--- WHAT YOU NEED TO DO ---
Output each line of the items below as one string in a JSON list, with blank lines omitted.

--- INFORMATION PROVIDED ---
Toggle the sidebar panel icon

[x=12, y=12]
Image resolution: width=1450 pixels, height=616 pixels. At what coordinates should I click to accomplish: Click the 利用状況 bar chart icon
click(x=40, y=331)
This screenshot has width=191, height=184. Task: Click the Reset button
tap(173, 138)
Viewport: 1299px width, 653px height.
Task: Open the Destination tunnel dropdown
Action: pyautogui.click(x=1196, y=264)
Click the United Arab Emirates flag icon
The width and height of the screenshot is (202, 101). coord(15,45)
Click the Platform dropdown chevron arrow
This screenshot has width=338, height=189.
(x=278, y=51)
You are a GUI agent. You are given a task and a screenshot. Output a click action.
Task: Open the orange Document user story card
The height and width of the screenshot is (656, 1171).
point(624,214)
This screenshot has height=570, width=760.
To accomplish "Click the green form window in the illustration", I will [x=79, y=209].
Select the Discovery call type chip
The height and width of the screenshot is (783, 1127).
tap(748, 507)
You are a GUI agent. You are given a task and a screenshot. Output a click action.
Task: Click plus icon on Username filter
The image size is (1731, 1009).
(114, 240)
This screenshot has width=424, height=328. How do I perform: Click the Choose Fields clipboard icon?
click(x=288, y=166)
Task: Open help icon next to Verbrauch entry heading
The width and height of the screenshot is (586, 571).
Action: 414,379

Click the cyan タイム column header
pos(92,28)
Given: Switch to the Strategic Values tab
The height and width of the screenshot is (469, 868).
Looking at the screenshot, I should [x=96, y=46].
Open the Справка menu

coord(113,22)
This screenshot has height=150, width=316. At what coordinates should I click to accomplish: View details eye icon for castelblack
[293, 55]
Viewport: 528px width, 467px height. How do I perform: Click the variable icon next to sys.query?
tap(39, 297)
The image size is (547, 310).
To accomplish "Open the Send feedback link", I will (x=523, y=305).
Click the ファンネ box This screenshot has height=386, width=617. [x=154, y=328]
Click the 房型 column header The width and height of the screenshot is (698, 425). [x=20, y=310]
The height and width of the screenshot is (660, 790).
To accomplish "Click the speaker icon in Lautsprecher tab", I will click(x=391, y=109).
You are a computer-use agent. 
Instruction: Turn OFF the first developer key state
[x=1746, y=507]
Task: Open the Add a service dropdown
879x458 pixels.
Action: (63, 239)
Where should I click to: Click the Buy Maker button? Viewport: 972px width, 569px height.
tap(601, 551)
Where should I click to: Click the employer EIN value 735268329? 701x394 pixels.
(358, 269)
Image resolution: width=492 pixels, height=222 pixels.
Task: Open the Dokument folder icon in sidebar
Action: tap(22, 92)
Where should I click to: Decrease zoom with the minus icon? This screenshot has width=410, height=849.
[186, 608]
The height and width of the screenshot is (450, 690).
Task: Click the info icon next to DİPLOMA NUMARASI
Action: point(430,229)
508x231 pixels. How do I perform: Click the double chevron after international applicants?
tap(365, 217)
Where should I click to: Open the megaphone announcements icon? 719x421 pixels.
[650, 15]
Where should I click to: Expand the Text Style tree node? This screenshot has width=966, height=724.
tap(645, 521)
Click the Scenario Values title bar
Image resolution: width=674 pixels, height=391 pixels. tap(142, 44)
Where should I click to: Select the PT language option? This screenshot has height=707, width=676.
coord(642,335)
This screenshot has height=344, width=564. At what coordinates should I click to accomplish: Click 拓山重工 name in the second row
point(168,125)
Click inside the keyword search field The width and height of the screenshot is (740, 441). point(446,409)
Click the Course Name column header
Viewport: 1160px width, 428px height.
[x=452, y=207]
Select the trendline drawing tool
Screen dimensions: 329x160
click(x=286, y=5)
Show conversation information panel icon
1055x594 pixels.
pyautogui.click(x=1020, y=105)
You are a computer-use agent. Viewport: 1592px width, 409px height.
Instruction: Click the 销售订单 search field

--- ANSWER TO THE TASK ---
[
  "Toggle the sidebar panel icon",
  "[x=12, y=12]",
  "Image resolution: width=1450 pixels, height=616 pixels. At what coordinates should I click to accomplish: Click the 利用状況 bar chart icon",
  "click(x=40, y=331)",
  "This screenshot has width=191, height=184. Task: Click the Reset button",
  "tap(173, 138)",
  "Viewport: 1299px width, 653px height.",
  "Task: Open the Destination tunnel dropdown",
  "Action: pyautogui.click(x=1196, y=264)",
  "Click the United Arab Emirates flag icon",
  "The width and height of the screenshot is (202, 101). coord(15,45)",
  "Click the Platform dropdown chevron arrow",
  "This screenshot has width=338, height=189.",
  "(x=278, y=51)",
  "You are a GUI agent. You are given a task and a screenshot. Output a click action.",
  "Task: Open the orange Document user story card",
  "The height and width of the screenshot is (656, 1171).",
  "point(624,214)",
  "This screenshot has height=570, width=760.",
  "To accomplish \"Click the green form window in the illustration\", I will [x=79, y=209].",
  "Select the Discovery call type chip",
  "The height and width of the screenshot is (783, 1127).",
  "tap(748, 507)",
  "You are a GUI agent. You are given a task and a screenshot. Output a click action.",
  "Task: Click plus icon on Username filter",
  "The image size is (1731, 1009).",
  "(114, 240)",
  "This screenshot has width=424, height=328. How do I perform: Click the Choose Fields clipboard icon?",
  "click(x=288, y=166)",
  "Task: Open help icon next to Verbrauch entry heading",
  "The width and height of the screenshot is (586, 571).",
  "Action: 414,379",
  "Click the cyan タイム column header",
  "pos(92,28)",
  "Given: Switch to the Strategic Values tab",
  "The height and width of the screenshot is (469, 868).",
  "Looking at the screenshot, I should [x=96, y=46].",
  "Open the Справка menu",
  "coord(113,22)",
  "This screenshot has height=150, width=316. At what coordinates should I click to accomplish: View details eye icon for castelblack",
  "[293, 55]",
  "Viewport: 528px width, 467px height. How do I perform: Click the variable icon next to sys.query?",
  "tap(39, 297)",
  "The image size is (547, 310).",
  "To accomplish \"Open the Send feedback link\", I will (x=523, y=305).",
  "Click the ファンネ box This screenshot has height=386, width=617. [x=154, y=328]",
  "Click the 房型 column header The width and height of the screenshot is (698, 425). [x=20, y=310]",
  "The height and width of the screenshot is (660, 790).",
  "To accomplish \"Click the speaker icon in Lautsprecher tab\", I will click(x=391, y=109).",
  "You are a computer-use agent. ",
  "Instruction: Turn OFF the first developer key state",
  "[x=1746, y=507]",
  "Task: Open the Add a service dropdown",
  "879x458 pixels.",
  "Action: (63, 239)",
  "Where should I click to: Click the Buy Maker button? Viewport: 972px width, 569px height.",
  "tap(601, 551)",
  "Where should I click to: Click the employer EIN value 735268329? 701x394 pixels.",
  "(358, 269)",
  "Image resolution: width=492 pixels, height=222 pixels.",
  "Task: Open the Dokument folder icon in sidebar",
  "Action: tap(22, 92)",
  "Where should I click to: Decrease zoom with the minus icon? This screenshot has width=410, height=849.",
  "[186, 608]",
  "The height and width of the screenshot is (450, 690).",
  "Task: Click the info icon next to DİPLOMA NUMARASI",
  "Action: point(430,229)",
  "508x231 pixels. How do I perform: Click the double chevron after international applicants?",
  "tap(365, 217)",
  "Where should I click to: Open the megaphone announcements icon? 719x421 pixels.",
  "[650, 15]",
  "Where should I click to: Expand the Text Style tree node? This screenshot has width=966, height=724.",
  "tap(645, 521)",
  "Click the Scenario Values title bar",
  "Image resolution: width=674 pixels, height=391 pixels. tap(142, 44)",
  "Where should I click to: Select the PT language option? This screenshot has height=707, width=676.",
  "coord(642,335)",
  "This screenshot has height=344, width=564. At what coordinates should I click to accomplish: Click 拓山重工 name in the second row",
  "point(168,125)",
  "Click inside the keyword search field The width and height of the screenshot is (740, 441). point(446,409)",
  "Click the Course Name column header",
  "Viewport: 1160px width, 428px height.",
  "[x=452, y=207]",
  "Select the trendline drawing tool",
  "Screen dimensions: 329x160",
  "click(x=286, y=5)",
  "Show conversation information panel icon",
  "1055x594 pixels.",
  "pyautogui.click(x=1020, y=105)",
  "You are a computer-use agent. Viewport: 1592px width, 409px height.",
  "Instruction: Click the 销售订单 search field"
]